Tonya Alanez and Emily Miller

March 25--FORT LAUDERDALE -- For 20 minutes a man hung, skewered through the crotch by a foot-long spike atop a security gate at the Fort Lauderdale Police Department while a quick-thinking crew devised a plan for his delicate and complicated rescue.

The man was cut free, and with the fence still piercing his mid-section was rushed by ambulance to Broward Health Medical Center.

He survived and has remained hospitalized since the Sunday evening incident, Fort Lauderdale Deputy Fire Chief Timothy Heiser said Wednesday.

"So many things could have gone wrong," Heiser said. "It was really good teamwork. They got him off the fence fast."

The cringe-inducing episode was set into motion about 8:20 p.m. Sunday when the man tried to scale a 10-foot electronic rolling gate surrounding the police department's parking lot, Heiser said.

Because the Fort Lauderdale police records department is closed on Wednesdays, the incident report listing the man's name and age could not be obtained for this article.

When the man mounted the gate, he fell onto one of the 14-inch security spikes that line the top. The wrought-iron spike pierced the man's crotch and exited through his buttocks, Heiser said.

Fort Lauderdale firefighters who were on hand refueling a truck heard the man's screams and then saw him impaled atop the fence.

"He was hanging there with his legs on one side and the rest of his body on the other," Heiser said.

Before he tried to climb the fence, the man had told nearby police officers he was high on Flakka, Heiser said.

Flakka is a fairly new street drug laced with heroin, cocaine, methamphetamine and pyrrolidinovalerophenone (or PVP-Alpha), court records show. It induces paranoia, psychosis and extreme combativeness, drug experts say.

"The only people I've seen on it are in the back of an ambulance or at the morgue," Heiser said. "It's just a nasty, nasty drug that turns people into nasty people and dangerous people."

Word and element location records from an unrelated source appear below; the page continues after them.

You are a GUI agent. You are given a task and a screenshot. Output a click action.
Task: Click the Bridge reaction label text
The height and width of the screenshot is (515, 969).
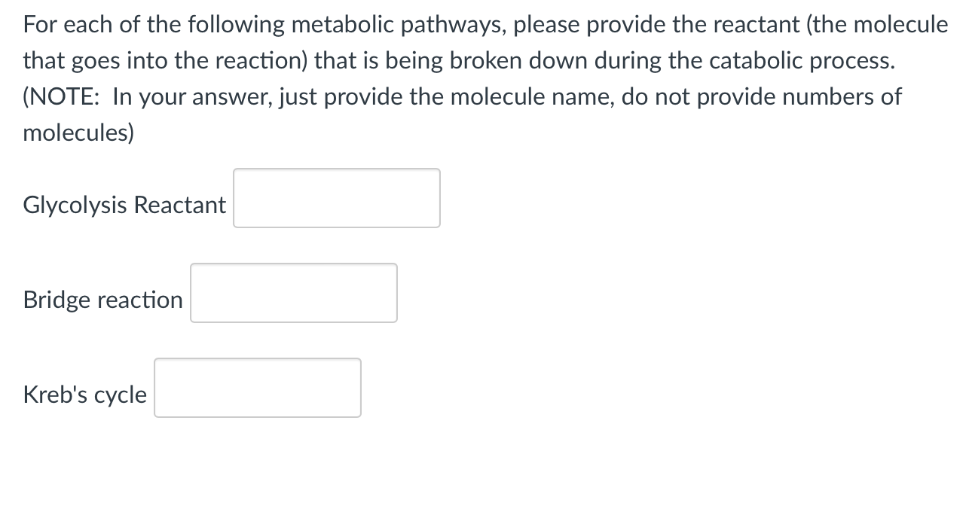[102, 299]
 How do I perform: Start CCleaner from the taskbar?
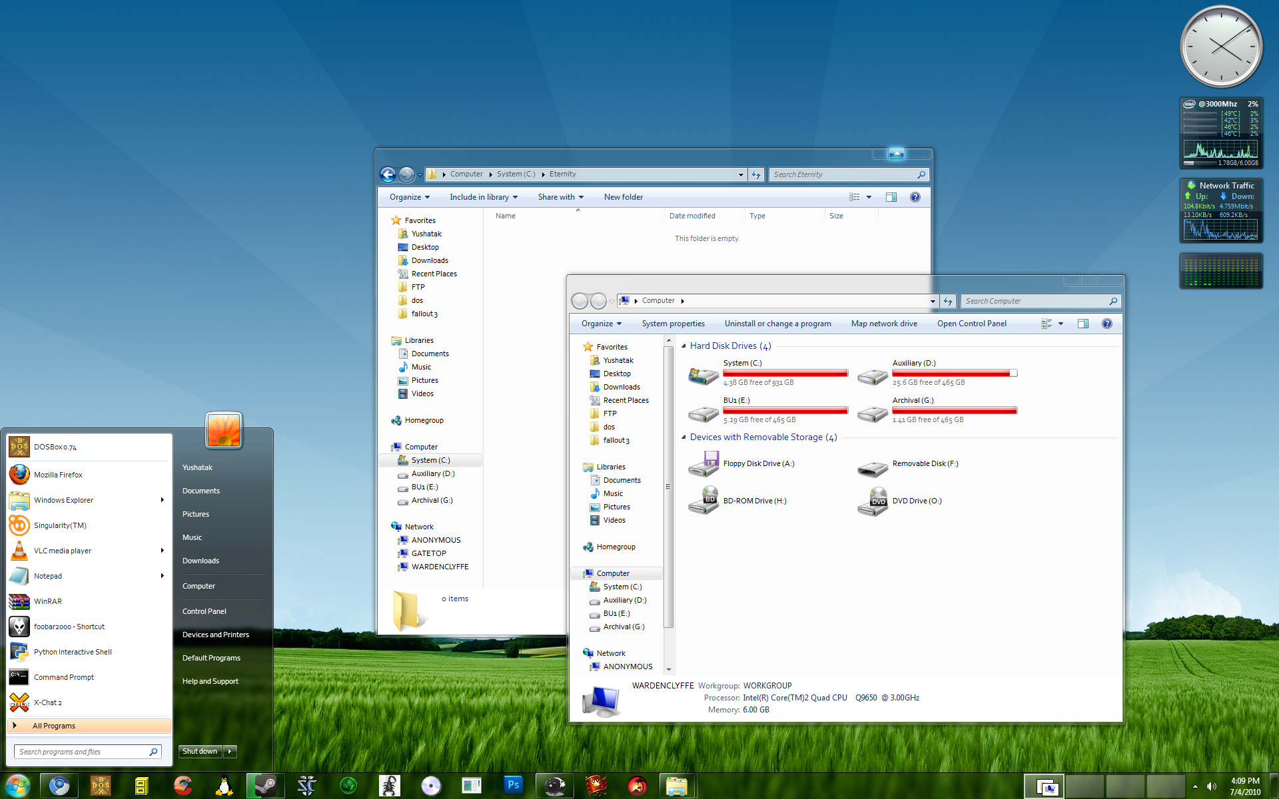point(183,786)

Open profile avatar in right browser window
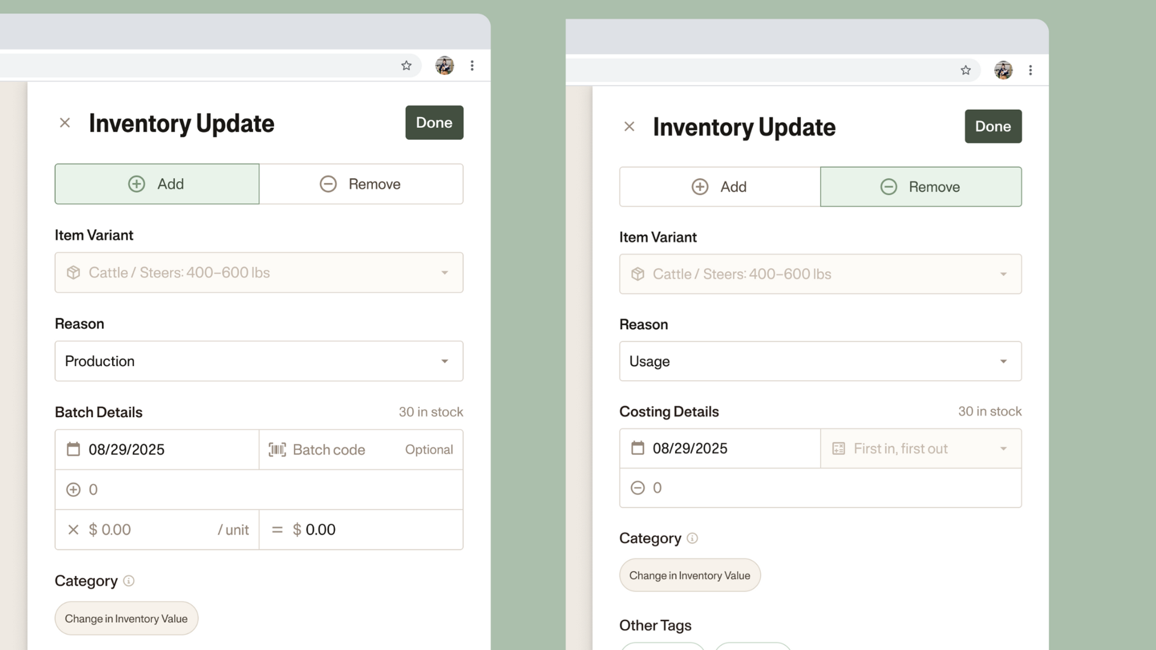tap(1003, 70)
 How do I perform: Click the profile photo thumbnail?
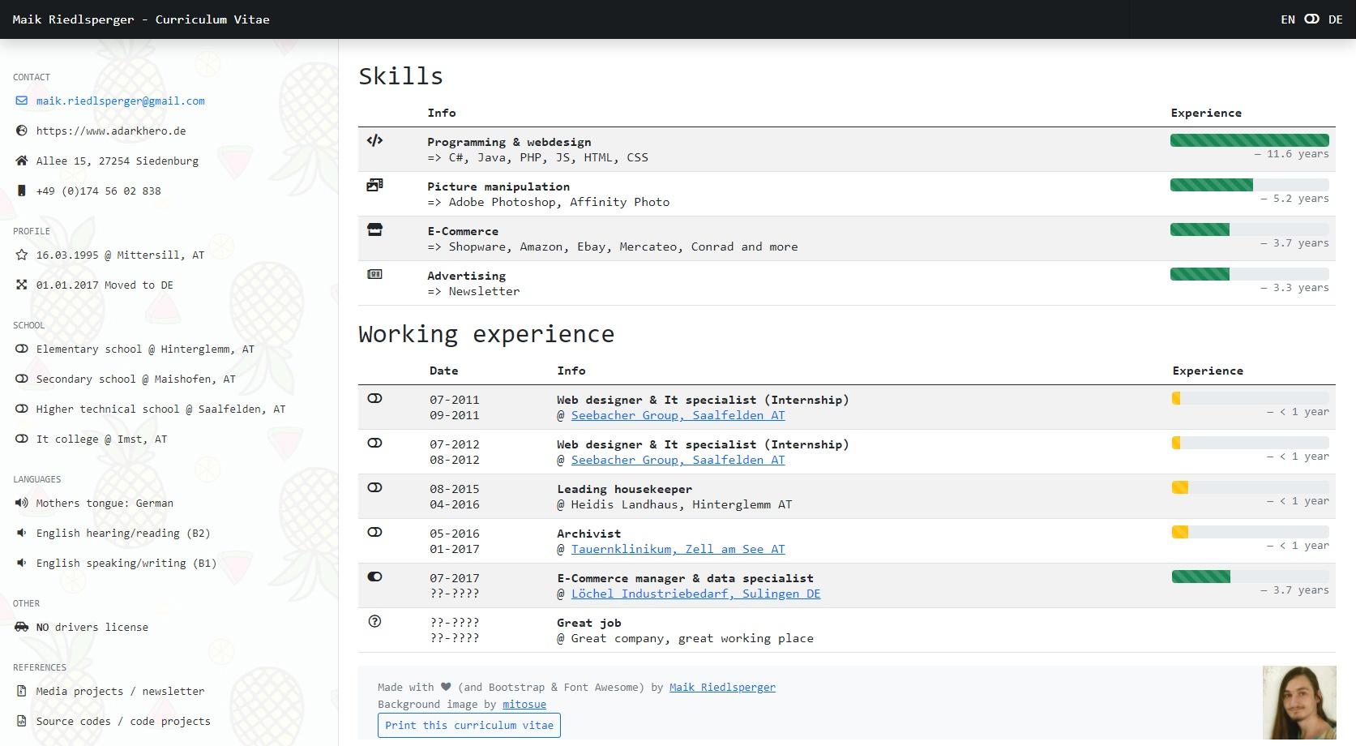[1299, 702]
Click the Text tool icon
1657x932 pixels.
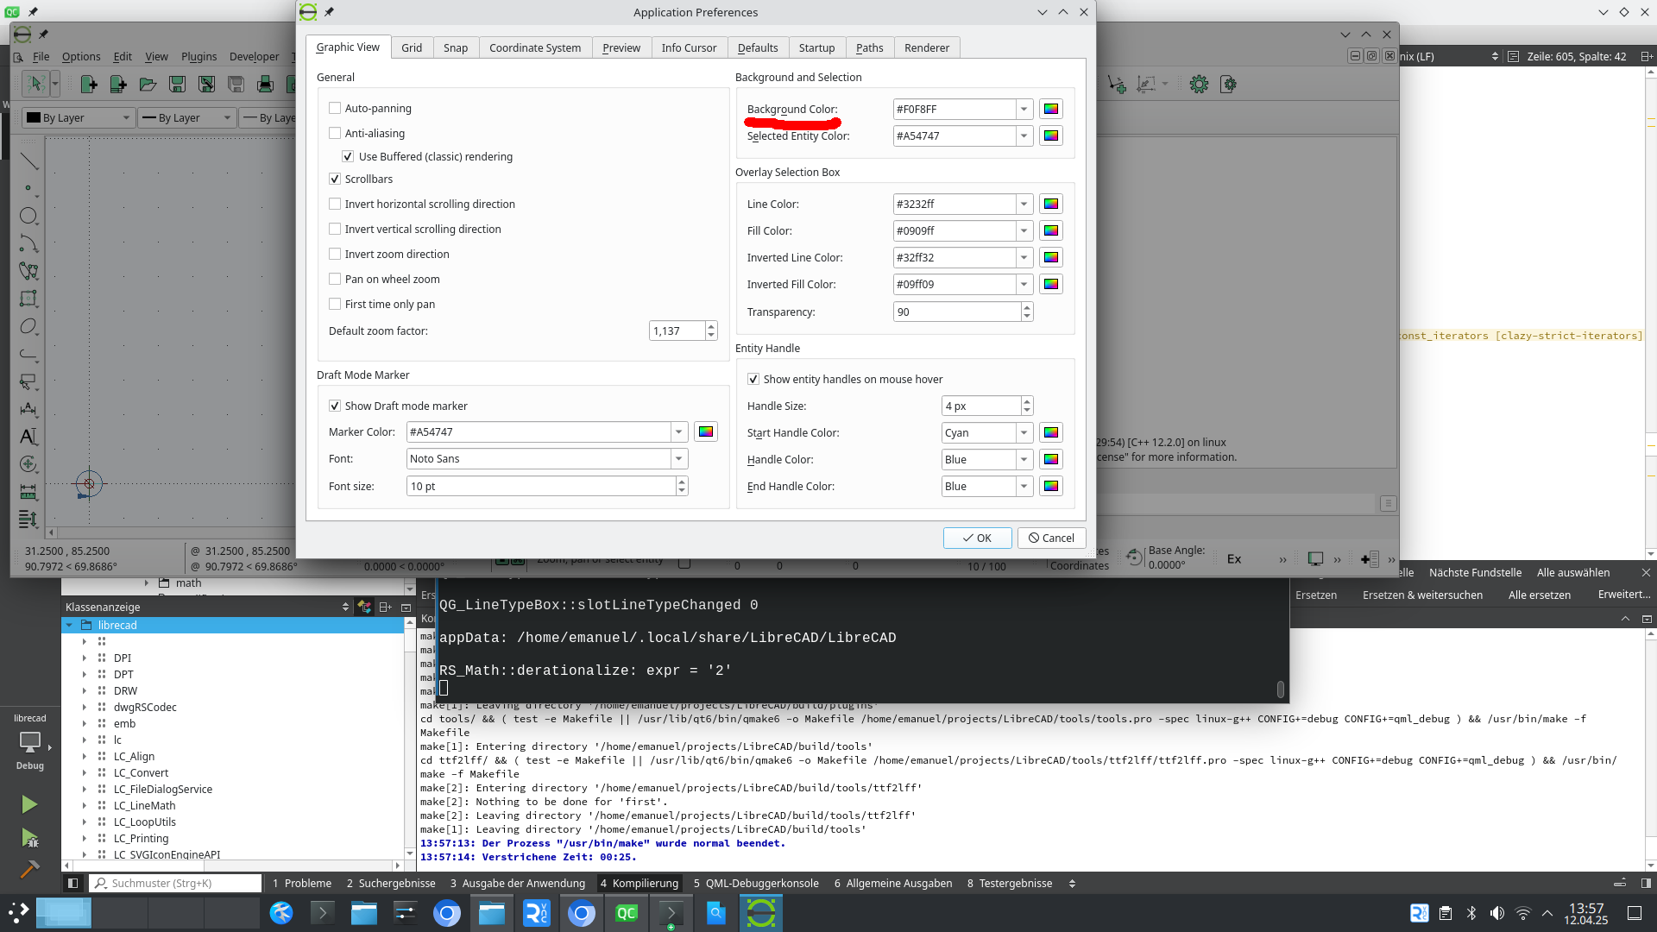pos(28,437)
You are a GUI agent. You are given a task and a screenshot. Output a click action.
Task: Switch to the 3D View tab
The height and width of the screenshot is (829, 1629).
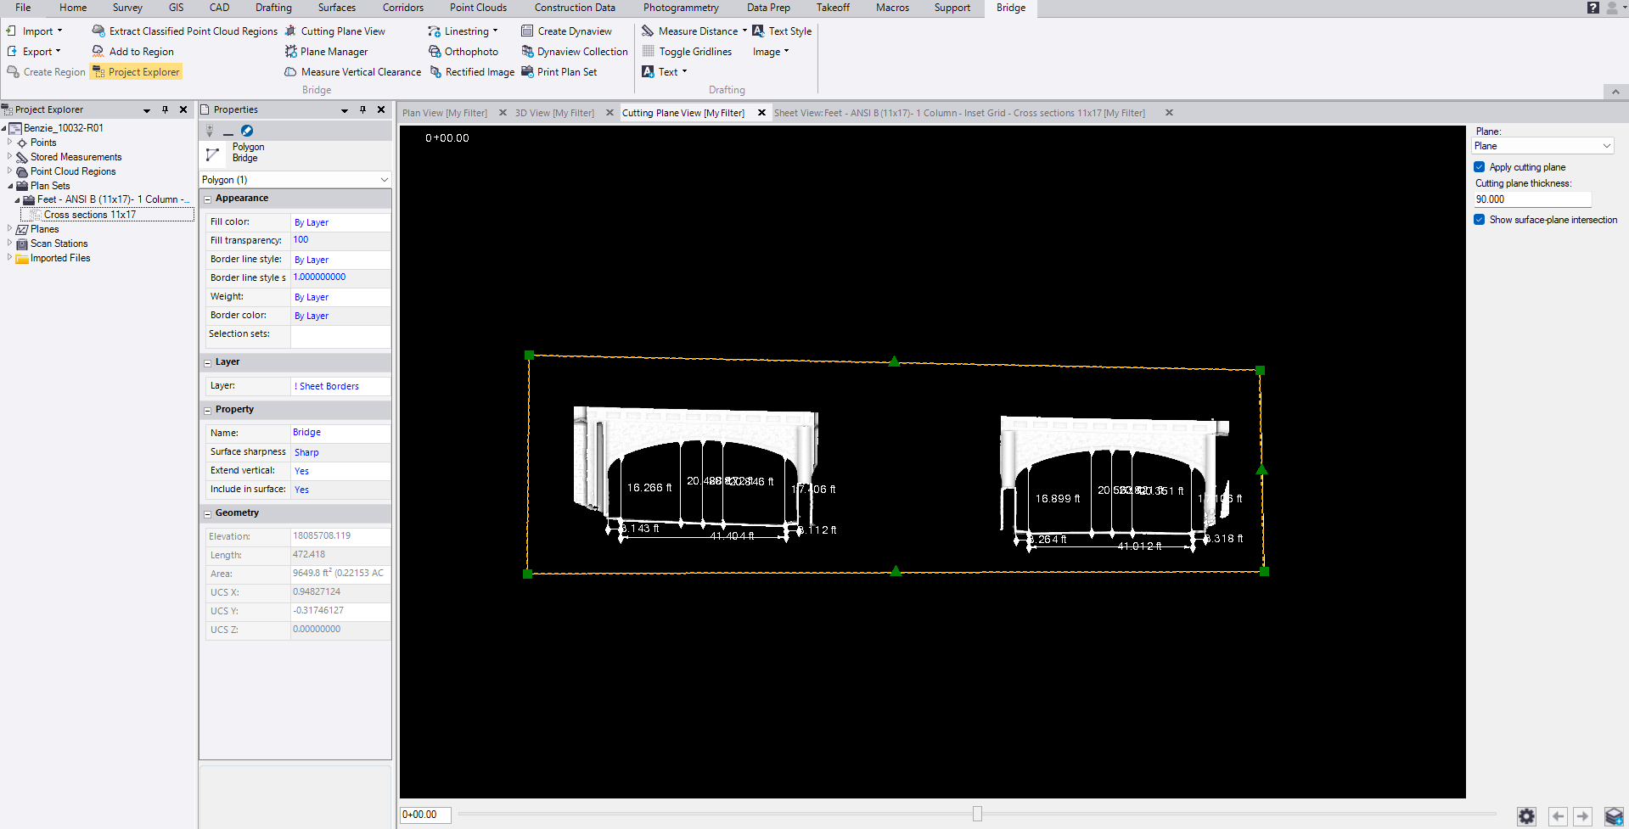tap(554, 113)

First responders have been "seeing more of it," Heiser said. "We're trying to track it with police to see if there's an increase in usage. We report every incident to Fort Lauderdale police."

The man remained conscious and rather calm throughout the harrowing rescue, Heiser said.

Because the man was stuck atop an automated entrance gate that could be activated by the weight of a vehicle, a police officer clipped his handcuffs around the gate to prevent it from accidentally opening.

"That was quick thinking," Heiser said. "It very likely saved the guy's life. Any sudden movement could have severed arteries or veins."

The crew next supported the man to ensure that his body would not move as they worked to cut free the section of the fence that was skewering his midsection.

"They had to build two tables -- one on each side -- so he didn't fall," Heiser said. "Basically his mid-section was a fulcrum and any weight change on either side had to have been excruciating."

To ensure the circular saw used to cut the fence didn't heat up the metal and burn the man, they wrapped ice packs and wet cool towels around it, Heiser said.

With the fence still in him, he was placed on a stretcher and rushed to a hospital.

"It was a very delicate ride to the hospital," Heiser said. "You think it's bad enough to have a fence impaled in you, but then if you don't have people skilled enough and trained to treat you properly, you're one sneeze away from possibly bleeding to death or having permanent damage."